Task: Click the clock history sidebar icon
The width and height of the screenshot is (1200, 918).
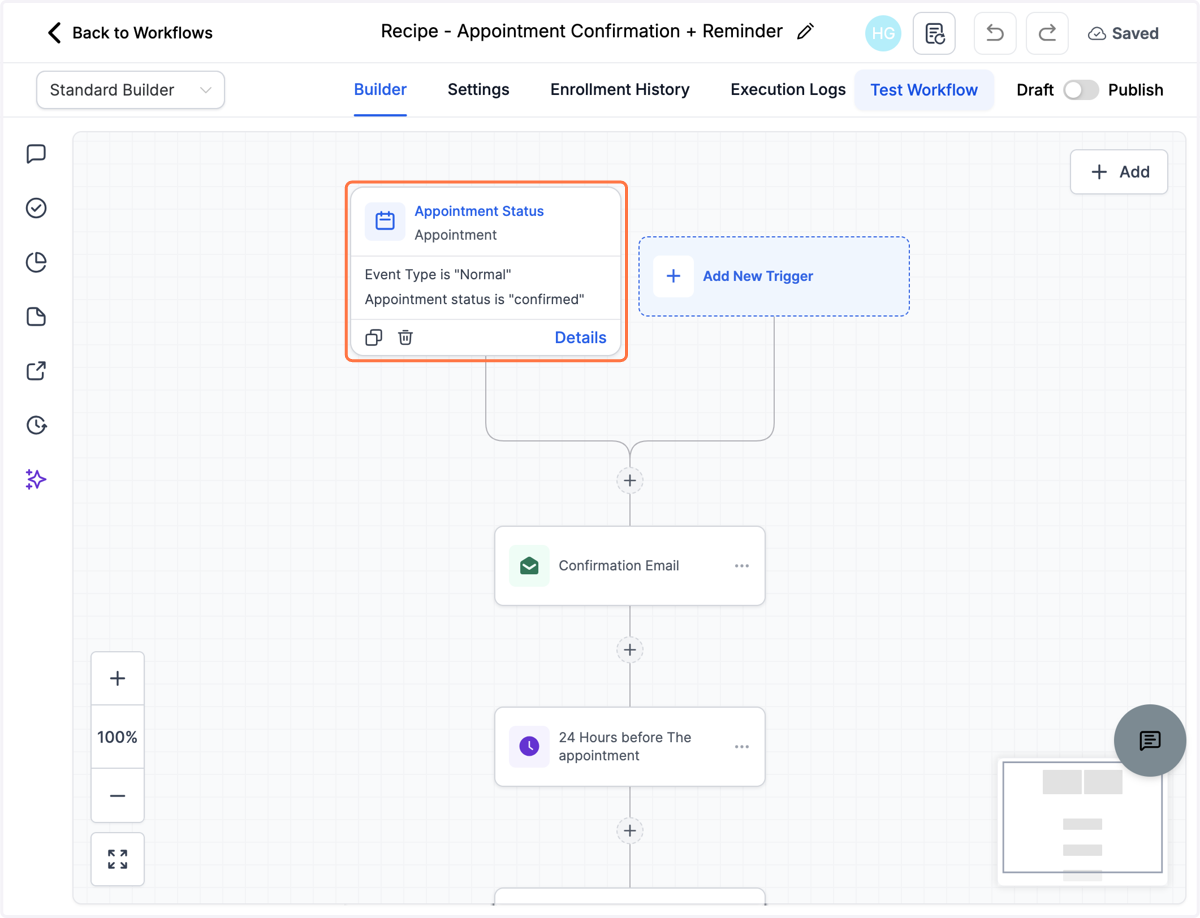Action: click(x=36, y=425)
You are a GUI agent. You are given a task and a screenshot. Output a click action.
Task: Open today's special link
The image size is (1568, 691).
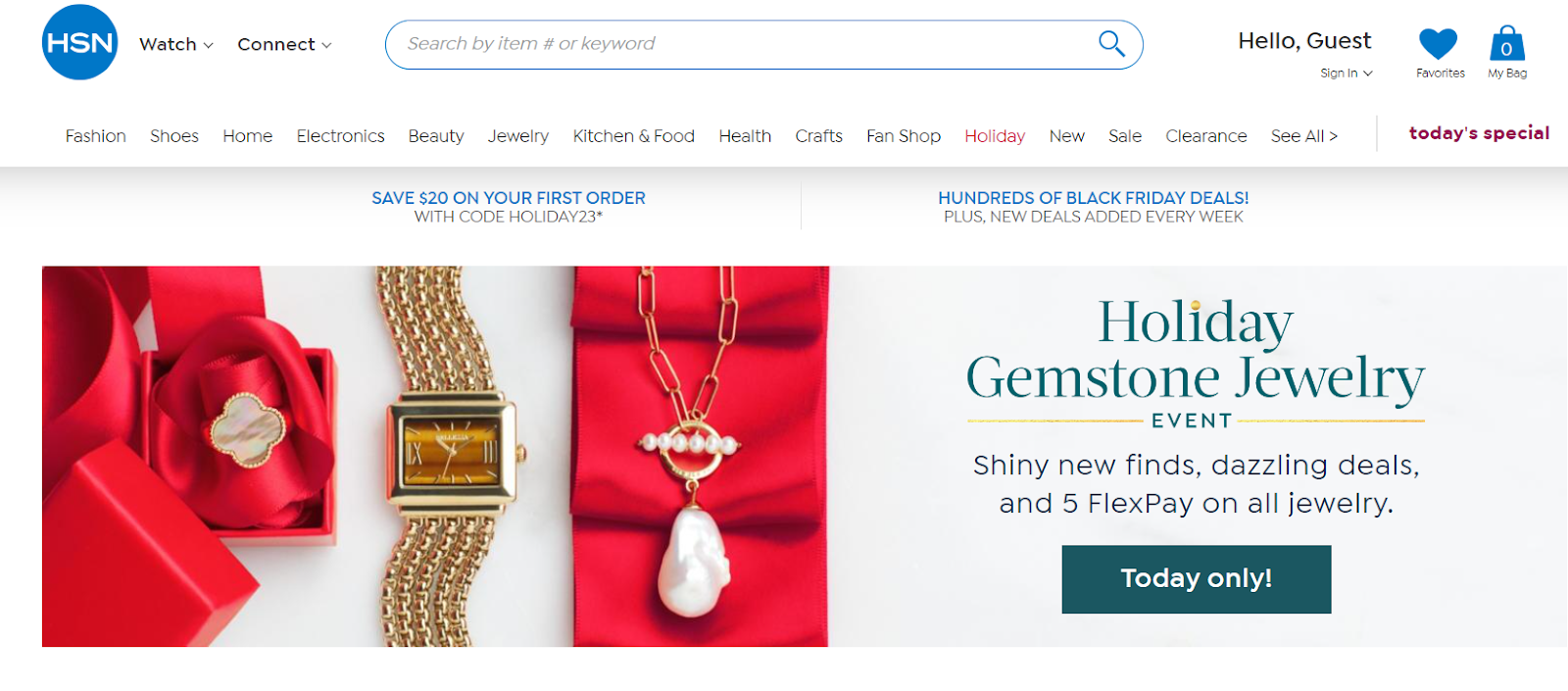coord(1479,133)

Assignment: Your answer must be the entries repeated exactly, with no pictures.

Written answer:
Task: Click the clock history sidebar icon
The width and height of the screenshot is (1200, 918).
Action: click(x=36, y=425)
You are a GUI agent. You are given a task and a screenshot. Output a click action.
Task: Open today's special link
The image size is (1568, 691).
coord(1479,133)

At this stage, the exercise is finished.